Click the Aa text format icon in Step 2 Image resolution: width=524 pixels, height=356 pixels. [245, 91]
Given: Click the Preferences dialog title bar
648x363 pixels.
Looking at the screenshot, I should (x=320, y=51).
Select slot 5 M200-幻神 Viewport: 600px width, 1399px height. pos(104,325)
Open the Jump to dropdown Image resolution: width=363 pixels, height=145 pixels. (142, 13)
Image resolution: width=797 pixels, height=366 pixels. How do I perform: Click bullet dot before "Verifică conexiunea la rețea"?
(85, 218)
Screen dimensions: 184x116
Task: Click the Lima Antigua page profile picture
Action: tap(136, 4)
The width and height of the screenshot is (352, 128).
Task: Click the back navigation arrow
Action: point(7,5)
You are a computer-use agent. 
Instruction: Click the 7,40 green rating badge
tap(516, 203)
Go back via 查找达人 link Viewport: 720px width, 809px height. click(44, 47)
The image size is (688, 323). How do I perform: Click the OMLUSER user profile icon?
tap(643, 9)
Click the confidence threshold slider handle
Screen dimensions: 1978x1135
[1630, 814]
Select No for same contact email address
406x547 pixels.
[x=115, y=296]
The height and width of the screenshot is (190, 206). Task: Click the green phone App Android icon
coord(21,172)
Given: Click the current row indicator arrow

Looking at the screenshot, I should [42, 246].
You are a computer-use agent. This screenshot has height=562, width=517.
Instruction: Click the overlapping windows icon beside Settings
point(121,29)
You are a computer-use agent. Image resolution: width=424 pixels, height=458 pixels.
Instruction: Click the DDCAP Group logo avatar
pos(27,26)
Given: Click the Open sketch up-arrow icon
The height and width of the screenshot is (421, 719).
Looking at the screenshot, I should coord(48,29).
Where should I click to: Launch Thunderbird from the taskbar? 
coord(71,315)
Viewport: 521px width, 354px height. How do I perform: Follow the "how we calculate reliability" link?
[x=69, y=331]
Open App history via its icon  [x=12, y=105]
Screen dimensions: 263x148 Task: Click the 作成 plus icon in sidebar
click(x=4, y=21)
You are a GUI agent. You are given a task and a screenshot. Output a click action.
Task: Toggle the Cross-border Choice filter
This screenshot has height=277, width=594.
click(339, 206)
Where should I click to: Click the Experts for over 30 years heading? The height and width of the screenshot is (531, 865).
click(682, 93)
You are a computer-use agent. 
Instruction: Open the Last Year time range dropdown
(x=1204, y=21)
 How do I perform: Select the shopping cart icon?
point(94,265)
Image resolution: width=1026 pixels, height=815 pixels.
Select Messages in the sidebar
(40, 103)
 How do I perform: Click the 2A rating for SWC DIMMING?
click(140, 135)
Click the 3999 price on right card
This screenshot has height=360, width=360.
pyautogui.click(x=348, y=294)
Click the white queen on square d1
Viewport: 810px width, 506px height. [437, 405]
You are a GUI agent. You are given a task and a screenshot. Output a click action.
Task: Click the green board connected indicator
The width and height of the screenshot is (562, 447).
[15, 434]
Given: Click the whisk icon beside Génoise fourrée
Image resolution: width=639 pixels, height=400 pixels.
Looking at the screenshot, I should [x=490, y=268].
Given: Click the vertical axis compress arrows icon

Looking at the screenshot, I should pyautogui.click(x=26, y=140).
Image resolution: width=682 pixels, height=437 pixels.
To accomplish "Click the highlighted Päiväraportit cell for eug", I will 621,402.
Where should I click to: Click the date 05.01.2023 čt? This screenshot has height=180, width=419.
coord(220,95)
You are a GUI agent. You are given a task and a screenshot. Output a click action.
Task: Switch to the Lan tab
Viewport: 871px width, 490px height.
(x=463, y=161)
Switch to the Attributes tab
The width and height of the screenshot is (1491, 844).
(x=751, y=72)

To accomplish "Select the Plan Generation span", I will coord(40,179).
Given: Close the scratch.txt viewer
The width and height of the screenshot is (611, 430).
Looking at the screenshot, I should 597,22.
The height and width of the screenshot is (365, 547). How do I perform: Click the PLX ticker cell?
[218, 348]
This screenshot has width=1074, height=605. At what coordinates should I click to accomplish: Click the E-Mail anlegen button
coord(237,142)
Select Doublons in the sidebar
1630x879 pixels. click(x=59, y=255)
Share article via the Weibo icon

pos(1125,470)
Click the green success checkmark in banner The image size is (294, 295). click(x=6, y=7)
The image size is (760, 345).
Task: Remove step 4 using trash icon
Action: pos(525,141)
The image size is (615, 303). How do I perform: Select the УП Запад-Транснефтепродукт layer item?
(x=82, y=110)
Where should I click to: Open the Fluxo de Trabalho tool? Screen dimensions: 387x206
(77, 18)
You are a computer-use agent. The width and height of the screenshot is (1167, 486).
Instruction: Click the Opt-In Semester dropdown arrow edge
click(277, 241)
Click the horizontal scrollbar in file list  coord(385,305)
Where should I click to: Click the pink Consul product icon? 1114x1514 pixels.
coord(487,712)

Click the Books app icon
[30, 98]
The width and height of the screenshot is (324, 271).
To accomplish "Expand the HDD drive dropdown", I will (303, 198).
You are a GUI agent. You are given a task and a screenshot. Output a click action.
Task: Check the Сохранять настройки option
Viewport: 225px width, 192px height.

++++++++++++++++++++

▶ WORK REQUIRED
Reproduce every one of the lines above word for word, with nothing added, dropped, or changed.

▶ SOLUTION TO THIS TASK
Click the Aa text format icon in Step 2 Image resolution: width=524 pixels, height=356 pixels. [245, 91]
Given: Click the Preferences dialog title bar
648x363 pixels.
Looking at the screenshot, I should (x=320, y=51).
Select slot 5 M200-幻神 Viewport: 600px width, 1399px height. pos(104,325)
Open the Jump to dropdown Image resolution: width=363 pixels, height=145 pixels. (142, 13)
Image resolution: width=797 pixels, height=366 pixels. How do I perform: Click bullet dot before "Verifică conexiunea la rețea"?
(85, 218)
Screen dimensions: 184x116
Task: Click the Lima Antigua page profile picture
Action: tap(136, 4)
The width and height of the screenshot is (352, 128).
Task: Click the back navigation arrow
Action: point(7,5)
You are a computer-use agent. 
Instruction: Click the 7,40 green rating badge
tap(516, 203)
Go back via 查找达人 link Viewport: 720px width, 809px height. click(44, 47)
The image size is (688, 323). How do I perform: Click the OMLUSER user profile icon?
tap(643, 9)
Click the confidence threshold slider handle
Screen dimensions: 1978x1135
[1630, 814]
Select No for same contact email address
406x547 pixels.
[x=115, y=296]
The height and width of the screenshot is (190, 206). Task: Click the green phone App Android icon
coord(21,172)
Given: Click the current row indicator arrow

Looking at the screenshot, I should [42, 246].
You are a computer-use agent. This screenshot has height=562, width=517.
Instruction: Click the overlapping windows icon beside Settings
point(121,29)
You are a computer-use agent. Image resolution: width=424 pixels, height=458 pixels.
Instruction: Click the DDCAP Group logo avatar
pos(27,26)
Given: Click the Open sketch up-arrow icon
The height and width of the screenshot is (421, 719).
Looking at the screenshot, I should coord(48,29).
Where should I click to: Launch Thunderbird from the taskbar? 
coord(71,315)
Viewport: 521px width, 354px height. How do I perform: Follow the "how we calculate reliability" link?
[x=69, y=331]
Open App history via its icon  [x=12, y=105]
Screen dimensions: 263x148 Task: Click the 作成 plus icon in sidebar
click(x=4, y=21)
You are a GUI agent. You are given a task and a screenshot. Output a click action.
Task: Toggle the Cross-border Choice filter
This screenshot has height=277, width=594.
click(339, 206)
Where should I click to: Click the Experts for over 30 years heading? The height and width of the screenshot is (531, 865).
click(682, 93)
You are a computer-use agent. 
Instruction: Open the Last Year time range dropdown
(x=1204, y=21)
 How do I perform: Select the shopping cart icon?
point(94,265)
Image resolution: width=1026 pixels, height=815 pixels.
Select Messages in the sidebar
(40, 103)
 How do I perform: Click the 2A rating for SWC DIMMING?
click(140, 135)
Click the 3999 price on right card
This screenshot has height=360, width=360.
pyautogui.click(x=348, y=294)
Click the white queen on square d1
Viewport: 810px width, 506px height. [437, 405]
You are a GUI agent. You are given a task and a screenshot. Output a click action.
Task: Click the green board connected indicator
The width and height of the screenshot is (562, 447).
[15, 434]
Given: Click the whisk icon beside Génoise fourrée
Image resolution: width=639 pixels, height=400 pixels.
Looking at the screenshot, I should [x=490, y=268].
Given: Click the vertical axis compress arrows icon

Looking at the screenshot, I should pyautogui.click(x=26, y=140).
Image resolution: width=682 pixels, height=437 pixels.
To accomplish "Click the highlighted Päiväraportit cell for eug", I will 621,402.
Where should I click to: Click the date 05.01.2023 čt? This screenshot has height=180, width=419.
coord(220,95)
You are a GUI agent. You are given a task and a screenshot. Output a click action.
Task: Switch to the Lan tab
Viewport: 871px width, 490px height.
(x=463, y=161)
Switch to the Attributes tab
The width and height of the screenshot is (1491, 844).
(x=751, y=72)

To accomplish "Select the Plan Generation span", I will coord(40,179).
Given: Close the scratch.txt viewer
The width and height of the screenshot is (611, 430).
Looking at the screenshot, I should 597,22.
The height and width of the screenshot is (365, 547). How do I perform: Click the PLX ticker cell?
[218, 348]
This screenshot has width=1074, height=605. At what coordinates should I click to accomplish: Click the E-Mail anlegen button
coord(237,142)
Select Doublons in the sidebar
1630x879 pixels. click(x=59, y=255)
Share article via the Weibo icon

pos(1125,470)
Click the green success checkmark in banner The image size is (294, 295). click(x=6, y=7)
The image size is (760, 345).
Task: Remove step 4 using trash icon
Action: pos(525,141)
The image size is (615, 303). How do I perform: Select the УП Запад-Транснефтепродукт layer item?
(x=82, y=110)
Where should I click to: Open the Fluxo de Trabalho tool? Screen dimensions: 387x206
(77, 18)
You are a computer-use agent. The width and height of the screenshot is (1167, 486).
Instruction: Click the Opt-In Semester dropdown arrow edge
click(277, 241)
Click the horizontal scrollbar in file list  coord(385,305)
Where should I click to: Click the pink Consul product icon? 1114x1514 pixels.
coord(487,712)

Click the Books app icon
[30, 98]
The width and height of the screenshot is (324, 271).
To accomplish "Expand the HDD drive dropdown", I will (303, 198).
You are a GUI agent. You are given a task and a screenshot. Output a click action.
Task: Check the Сохранять настройки option
Viewport: 225px width, 192px height.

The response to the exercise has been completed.